François-Xavier Bazin (10 May 1824 – 1 August 1865) was an important French archetier and master bow maker, and was first of the Bazin dynasty.

Bazin was born in Mirecourt to Joseph Eustache Bazin (1785-1863), judiciary clerk, and Marguerite Laurent. Notable experts suggest that he  was influenced and purportedly studied with Dominique Peccatte and Jean-Baptiste Vuillaume in Paris, then established himself in Mirecourt around 1840. 
He was brother of Charles-Nicolas Bazin I, and father of Charles Nicolas Bazin II.

On 25 August 1845 he married Jeanne Hélène Maucotel, an embroiderer.

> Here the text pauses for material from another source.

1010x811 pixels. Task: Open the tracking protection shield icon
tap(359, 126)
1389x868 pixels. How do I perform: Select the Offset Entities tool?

They had six children, including Charles Nicolas Bazin, the bow maker.

A catalogue of Louis Bazin & Son mentions him "Manufacture d'Archets de violons - Maison fondée en 1840".  
As the first prominent Bazin bow makers, he fuelled the social rise of the family.
He invested in real estate, including the 'Hauts de Chaumont' vineyard.

Bazin taught  bow making to his son Charles Nicolas Bazin. He died at the age of  41, apparently of cholera. François-Xavier made only a small number of bows, but this was sufficient to establish the family’s reputation.
He made excellent bows in Peccatte style. His bows are rare.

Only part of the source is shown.